Ramucirumab, as a
vascular endothelial growth factor receptor-2 inhibitor, was first approved in 2014 for treated advanced or metastatic gastric/gastroesophageal junction (GEJ)
adenocarcinoma. This study deeply analyzed the efficacy and safety of advanced or metastatic
cancer treated with
ramucirumab, which included 11 global, double-blind, phase 3 randomized controlled trials with a total of 7410 patients. Subgroup analysis based on different
cancer types showed that standard regimens plus
ramucirumab significantly increased progression-free survival and overall survival compared with placebo groups in patients with advanced
non-small-cell lung cancer (NSCLC),
hepatocellular carcinoma,
gastric cancer, or GEJ
adenocarcinoma. Although a higher proportion of patients achieved overall response and disease control than those treated with placebo, the overall response was not statistically significant between the two groups in advanced NSCLC. Grade 3 or worse treatment-emergent adverse events (TEAEs) that occurred in at least 5% of patients were
neutropenia (30.5% in the
ramucirumab group vs. 23.5% in the placebo group), leucopenia (14.8% vs. 9.2%), weight decreased (14.2% vs. 8.0%),
myalgia (11.7% vs. 7.7%),
fatigue (10.9% vs. 7.7%),
hypertension (9.2% vs. 2.3%), and anaemia (6.2% vs. 7.7%).
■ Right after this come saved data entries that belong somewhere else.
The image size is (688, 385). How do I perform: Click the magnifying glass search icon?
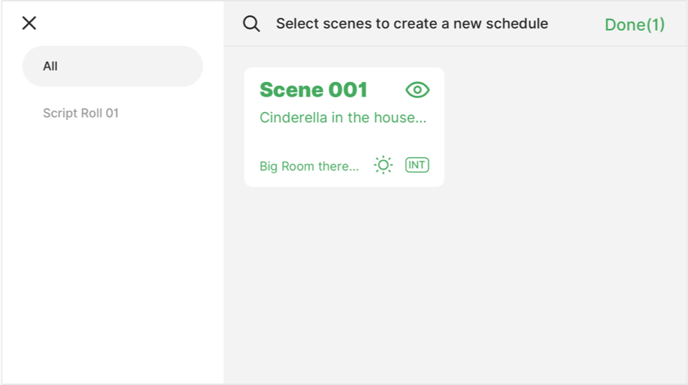(251, 24)
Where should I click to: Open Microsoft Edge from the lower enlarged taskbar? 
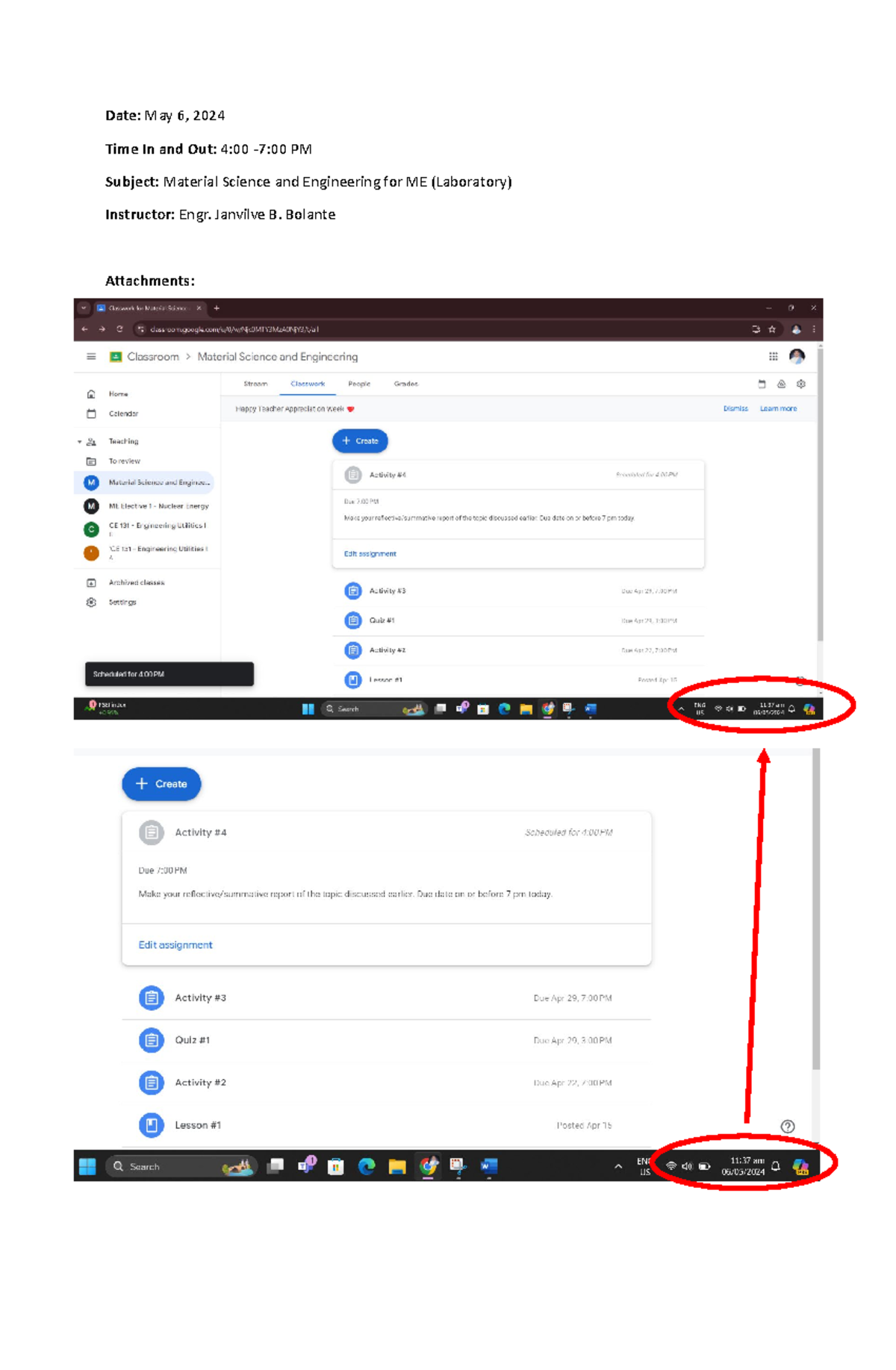click(x=367, y=1166)
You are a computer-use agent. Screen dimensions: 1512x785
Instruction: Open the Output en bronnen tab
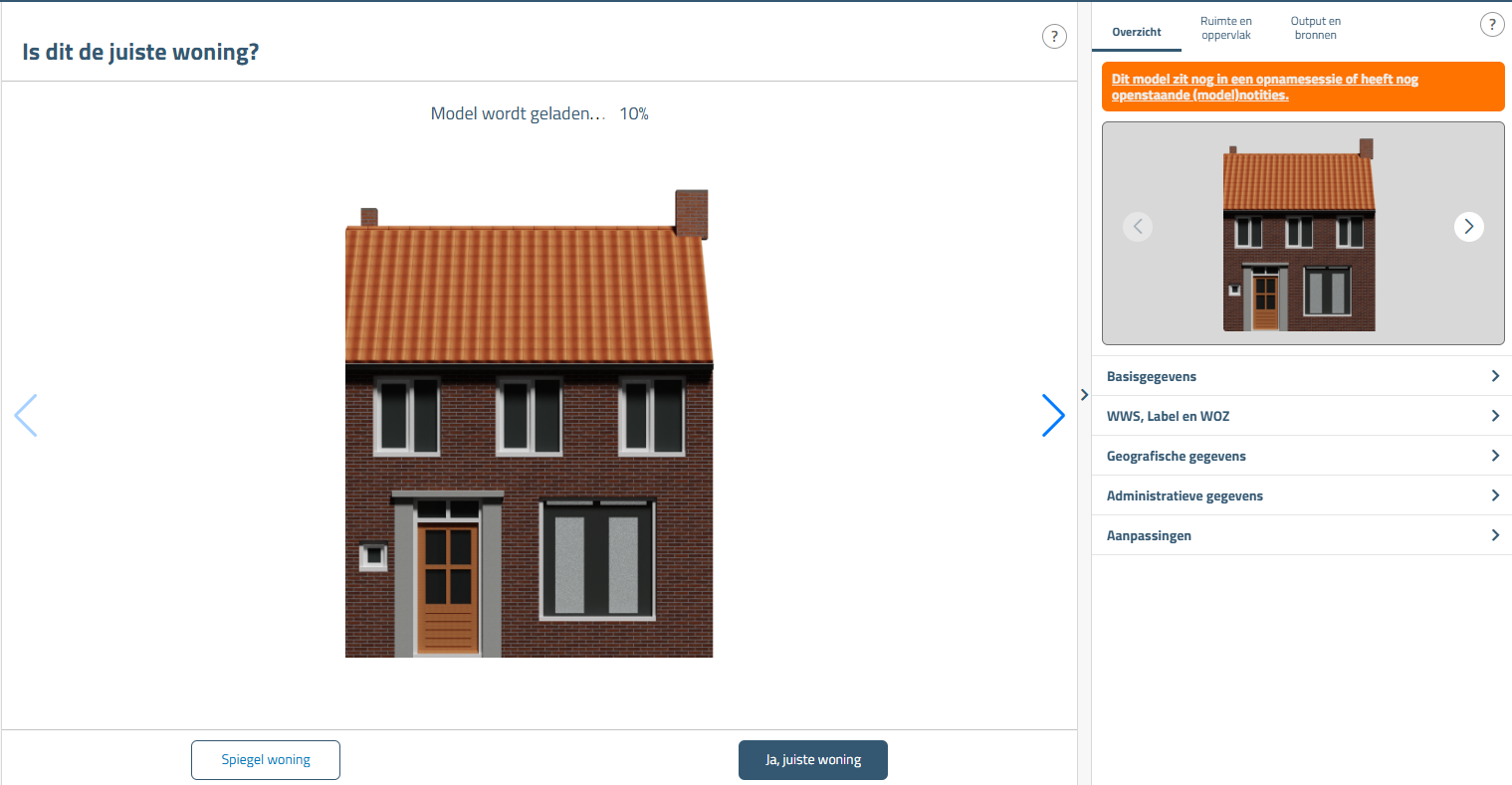coord(1315,27)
In the TEAEs of special interest, the
ramucirumab group had a significantly higher incidence of
bleeding (mainly grade 1-2
epistaxis and gastrointestinal
bleeding),
hypertension,
proteinuria, liver injury/failure (grade 1-2),
venous thromboembolism (grade 1-2), and gastrointestinal perforation (grade ≧3) than the control group.